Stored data
####################

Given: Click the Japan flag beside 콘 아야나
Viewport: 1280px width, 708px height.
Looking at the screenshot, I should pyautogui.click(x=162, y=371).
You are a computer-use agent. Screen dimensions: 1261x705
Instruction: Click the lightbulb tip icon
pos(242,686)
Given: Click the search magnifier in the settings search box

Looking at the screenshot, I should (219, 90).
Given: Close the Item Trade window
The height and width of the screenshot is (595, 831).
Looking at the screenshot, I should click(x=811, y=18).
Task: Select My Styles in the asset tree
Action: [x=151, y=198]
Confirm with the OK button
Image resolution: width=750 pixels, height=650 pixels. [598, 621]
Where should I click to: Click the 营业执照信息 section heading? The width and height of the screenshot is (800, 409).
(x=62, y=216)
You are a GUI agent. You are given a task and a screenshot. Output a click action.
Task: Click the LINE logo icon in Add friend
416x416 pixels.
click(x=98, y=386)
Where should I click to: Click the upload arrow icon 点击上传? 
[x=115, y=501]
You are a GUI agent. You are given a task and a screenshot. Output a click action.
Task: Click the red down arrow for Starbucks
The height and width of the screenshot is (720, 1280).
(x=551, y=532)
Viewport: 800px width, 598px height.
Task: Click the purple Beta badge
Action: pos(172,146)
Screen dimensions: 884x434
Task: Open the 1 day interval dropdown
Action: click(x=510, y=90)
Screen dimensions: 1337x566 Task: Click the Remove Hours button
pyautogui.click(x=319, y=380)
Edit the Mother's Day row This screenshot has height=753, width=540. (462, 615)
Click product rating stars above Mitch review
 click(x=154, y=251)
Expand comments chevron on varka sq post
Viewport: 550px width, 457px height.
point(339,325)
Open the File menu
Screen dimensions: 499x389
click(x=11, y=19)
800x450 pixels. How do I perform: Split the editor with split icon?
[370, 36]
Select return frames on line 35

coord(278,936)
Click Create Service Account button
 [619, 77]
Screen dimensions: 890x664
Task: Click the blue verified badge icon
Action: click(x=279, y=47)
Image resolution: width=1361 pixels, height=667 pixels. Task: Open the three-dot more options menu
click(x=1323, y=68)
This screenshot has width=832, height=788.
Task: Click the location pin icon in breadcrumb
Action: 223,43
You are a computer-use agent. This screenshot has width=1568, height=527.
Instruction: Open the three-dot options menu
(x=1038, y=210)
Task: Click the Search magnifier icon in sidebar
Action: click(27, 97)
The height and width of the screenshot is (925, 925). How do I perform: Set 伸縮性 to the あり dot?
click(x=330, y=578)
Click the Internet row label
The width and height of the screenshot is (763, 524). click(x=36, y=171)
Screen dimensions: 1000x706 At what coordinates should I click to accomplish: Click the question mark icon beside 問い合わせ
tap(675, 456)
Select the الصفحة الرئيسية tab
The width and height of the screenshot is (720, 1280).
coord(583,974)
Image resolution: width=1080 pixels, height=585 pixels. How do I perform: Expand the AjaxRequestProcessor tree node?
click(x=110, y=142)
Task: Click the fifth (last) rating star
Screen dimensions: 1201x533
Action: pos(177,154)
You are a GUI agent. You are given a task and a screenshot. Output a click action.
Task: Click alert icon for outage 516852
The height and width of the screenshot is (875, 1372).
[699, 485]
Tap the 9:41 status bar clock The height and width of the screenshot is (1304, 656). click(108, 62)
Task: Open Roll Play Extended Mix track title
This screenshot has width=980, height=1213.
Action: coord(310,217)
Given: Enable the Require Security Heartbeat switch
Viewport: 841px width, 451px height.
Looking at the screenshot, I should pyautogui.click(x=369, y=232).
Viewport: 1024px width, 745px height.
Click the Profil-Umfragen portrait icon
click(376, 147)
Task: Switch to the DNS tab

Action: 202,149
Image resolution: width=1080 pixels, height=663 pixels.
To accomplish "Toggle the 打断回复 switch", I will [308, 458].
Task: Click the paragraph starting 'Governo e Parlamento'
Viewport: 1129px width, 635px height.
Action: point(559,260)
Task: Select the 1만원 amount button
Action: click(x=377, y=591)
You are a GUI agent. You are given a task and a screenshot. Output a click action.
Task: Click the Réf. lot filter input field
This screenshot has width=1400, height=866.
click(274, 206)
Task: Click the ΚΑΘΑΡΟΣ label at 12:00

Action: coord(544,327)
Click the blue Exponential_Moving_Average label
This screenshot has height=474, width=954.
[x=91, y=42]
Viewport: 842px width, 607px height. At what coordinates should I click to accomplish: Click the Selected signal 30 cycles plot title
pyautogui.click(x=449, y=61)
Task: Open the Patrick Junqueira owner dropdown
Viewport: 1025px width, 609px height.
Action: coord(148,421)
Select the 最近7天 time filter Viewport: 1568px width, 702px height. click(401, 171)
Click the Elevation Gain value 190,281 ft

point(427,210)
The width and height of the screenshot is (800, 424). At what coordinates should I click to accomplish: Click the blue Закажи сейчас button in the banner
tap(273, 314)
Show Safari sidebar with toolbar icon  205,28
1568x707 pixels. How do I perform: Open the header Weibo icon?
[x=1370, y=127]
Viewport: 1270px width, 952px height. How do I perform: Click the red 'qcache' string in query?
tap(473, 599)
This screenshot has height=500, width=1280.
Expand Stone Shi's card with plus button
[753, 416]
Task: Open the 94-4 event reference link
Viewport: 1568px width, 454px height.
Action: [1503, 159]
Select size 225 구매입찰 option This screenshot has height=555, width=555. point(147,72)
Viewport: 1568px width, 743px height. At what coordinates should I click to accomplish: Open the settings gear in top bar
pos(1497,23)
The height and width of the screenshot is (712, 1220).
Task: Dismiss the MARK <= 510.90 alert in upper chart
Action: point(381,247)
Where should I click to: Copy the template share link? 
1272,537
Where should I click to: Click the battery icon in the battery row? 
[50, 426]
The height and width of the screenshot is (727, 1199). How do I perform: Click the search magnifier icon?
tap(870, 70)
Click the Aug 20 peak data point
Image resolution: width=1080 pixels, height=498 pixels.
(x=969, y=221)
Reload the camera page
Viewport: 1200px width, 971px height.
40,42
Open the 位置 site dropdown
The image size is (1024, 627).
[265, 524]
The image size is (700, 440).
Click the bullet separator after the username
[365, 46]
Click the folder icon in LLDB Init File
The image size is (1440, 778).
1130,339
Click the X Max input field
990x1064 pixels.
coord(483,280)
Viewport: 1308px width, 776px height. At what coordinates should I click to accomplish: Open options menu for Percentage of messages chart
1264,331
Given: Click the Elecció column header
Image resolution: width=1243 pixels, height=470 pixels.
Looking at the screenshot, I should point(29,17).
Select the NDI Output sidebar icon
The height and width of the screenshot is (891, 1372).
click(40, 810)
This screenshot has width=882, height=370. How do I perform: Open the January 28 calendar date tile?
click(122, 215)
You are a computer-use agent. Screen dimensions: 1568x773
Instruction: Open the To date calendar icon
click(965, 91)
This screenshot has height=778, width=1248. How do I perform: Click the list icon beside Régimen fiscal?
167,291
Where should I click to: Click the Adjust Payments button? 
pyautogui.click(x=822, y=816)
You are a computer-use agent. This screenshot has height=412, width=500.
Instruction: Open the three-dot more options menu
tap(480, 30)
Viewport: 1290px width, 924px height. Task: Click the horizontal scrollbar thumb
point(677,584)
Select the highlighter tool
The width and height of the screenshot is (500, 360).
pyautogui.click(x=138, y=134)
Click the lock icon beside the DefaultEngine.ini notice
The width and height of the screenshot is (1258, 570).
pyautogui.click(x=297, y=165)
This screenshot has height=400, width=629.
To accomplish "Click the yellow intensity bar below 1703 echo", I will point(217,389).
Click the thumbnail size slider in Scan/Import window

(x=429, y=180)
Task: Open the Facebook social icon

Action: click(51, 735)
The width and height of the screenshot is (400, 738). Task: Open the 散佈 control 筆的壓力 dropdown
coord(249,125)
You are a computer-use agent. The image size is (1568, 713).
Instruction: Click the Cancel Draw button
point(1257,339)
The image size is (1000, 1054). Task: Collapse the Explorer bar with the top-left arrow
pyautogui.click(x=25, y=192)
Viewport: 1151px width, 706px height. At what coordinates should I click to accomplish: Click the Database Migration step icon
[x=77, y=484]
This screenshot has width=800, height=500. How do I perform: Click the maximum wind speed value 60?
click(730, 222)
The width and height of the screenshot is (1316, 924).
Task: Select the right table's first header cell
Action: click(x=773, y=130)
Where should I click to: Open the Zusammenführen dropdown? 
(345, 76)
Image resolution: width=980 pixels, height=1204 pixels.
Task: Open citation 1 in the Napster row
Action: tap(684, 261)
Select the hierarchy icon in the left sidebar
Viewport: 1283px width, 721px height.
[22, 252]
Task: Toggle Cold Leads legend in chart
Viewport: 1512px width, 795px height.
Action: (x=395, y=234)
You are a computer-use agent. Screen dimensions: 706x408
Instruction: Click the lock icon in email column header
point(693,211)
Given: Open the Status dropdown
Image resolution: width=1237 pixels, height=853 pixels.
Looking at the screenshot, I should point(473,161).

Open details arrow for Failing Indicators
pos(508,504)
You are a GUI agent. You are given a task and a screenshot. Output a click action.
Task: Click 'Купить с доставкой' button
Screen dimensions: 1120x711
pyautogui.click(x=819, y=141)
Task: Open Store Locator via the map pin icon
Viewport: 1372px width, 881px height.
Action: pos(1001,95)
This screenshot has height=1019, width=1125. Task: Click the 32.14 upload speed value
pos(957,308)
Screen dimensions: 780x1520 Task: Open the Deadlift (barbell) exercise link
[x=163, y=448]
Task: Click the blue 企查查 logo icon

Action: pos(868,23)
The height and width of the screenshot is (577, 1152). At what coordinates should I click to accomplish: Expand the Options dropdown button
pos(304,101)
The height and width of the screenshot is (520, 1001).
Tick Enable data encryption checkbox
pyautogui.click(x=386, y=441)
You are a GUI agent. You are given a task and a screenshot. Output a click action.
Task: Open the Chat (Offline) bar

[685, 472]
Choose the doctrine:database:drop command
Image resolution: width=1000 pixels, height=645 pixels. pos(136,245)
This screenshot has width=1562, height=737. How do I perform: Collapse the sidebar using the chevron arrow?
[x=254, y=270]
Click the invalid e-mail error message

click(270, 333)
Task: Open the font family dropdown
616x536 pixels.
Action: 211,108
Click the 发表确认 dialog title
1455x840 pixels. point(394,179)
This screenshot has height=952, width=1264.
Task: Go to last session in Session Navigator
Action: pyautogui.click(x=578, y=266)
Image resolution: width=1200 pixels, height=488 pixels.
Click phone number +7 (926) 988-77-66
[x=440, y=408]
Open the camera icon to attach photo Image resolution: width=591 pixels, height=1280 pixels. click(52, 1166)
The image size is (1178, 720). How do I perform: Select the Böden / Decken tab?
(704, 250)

####################

* Task brief
Bring together all lines of the entries above in which the string "computer" occurs.

* Result
You are a computer-use agent. Screen dimensions: 1261x705
You are a computer-use agent. This screenshot has width=1568, height=527.
You are a computer-use agent. Screen dimensions: 1568x773
You are a computer-use agent. This screenshot has height=412, width=500.
You are a computer-use agent. The image size is (1568, 713).
You are a computer-use agent. Screen dimensions: 706x408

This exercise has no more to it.